The AJ stated in his decision that Mr. Goldberg's "appeal form along with uncontested documentation submitted by the agency, show that appellant was serving a probationary period at the time of his termination." In this regard, we note that Mr. Goldberg checked "yes" in response to the question in block 23 of his appeal form to the Board asking: "Were you serving a probationary or trial period at the time of the action appealed?" Having found him to be a probationary employee, the AJ then noted that Mr. Goldberg had failed to assert or present any evidence that his termination was based on partisan political reasons or marital status. The AJ accordingly dismissed his appeal. Mr. Goldberg has failed to persuade us that the AJ committed any errors justifying reversal.

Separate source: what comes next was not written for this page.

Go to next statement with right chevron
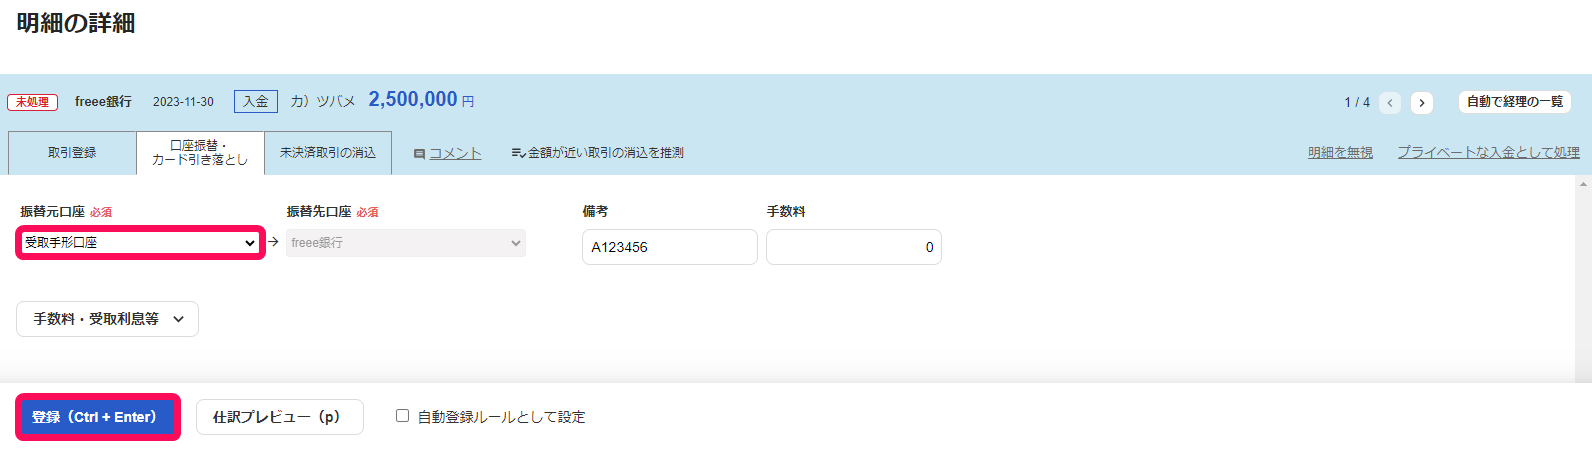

Mr. Goldberg argues that the AJ erred in holding that he was a probationary employee and points to several documents that allegedly support his position. The Board counters that this court should not consider these arguments because Mr. Goldberg failed to address the issue of his probationary status before the AJ, even though the AJ made it clear in his Order that he considered Mr. Goldberg to be a probationary employee. We agree. Even so, given that Mr. Goldberg described himself as a probationary employee in his appeal form and failed to respond to the AJ's Order referring to him as a probationary employee, we see no error in the AJ's ultimate decision regarding his probationary status justifying reversal. The Board also argues that the documents that Mr. Goldberg brings to this court's attention (a handwritten SF-52 and letter) in support of his position were not submitted to the AJ and are not part of the administrative record. We need not resolve the issue of whether they are a part of the record or not, because, even if they are, they are not sufficient alone to justify reversal.

This court reviews Board decisions under a very narrow standard, affirming them unless they are (1) arbitrary, capricious, an abuse of discretion, or otherwise not in accordance with law; (2) obtained without procedures required by law, rule, or regulation having been followed; or (3) unsupported by substantial evidence. 5 U.S.C. § 7703(c); Cheeseman v. Office of Personnel Management, 791 F.2d 138, 140 (Fed. Cir. 1986), cert. denied, 479 U.S. 1037 (1987). Having reviewed the record before us, we cannot say that the AJ's decision falls within any of these categories.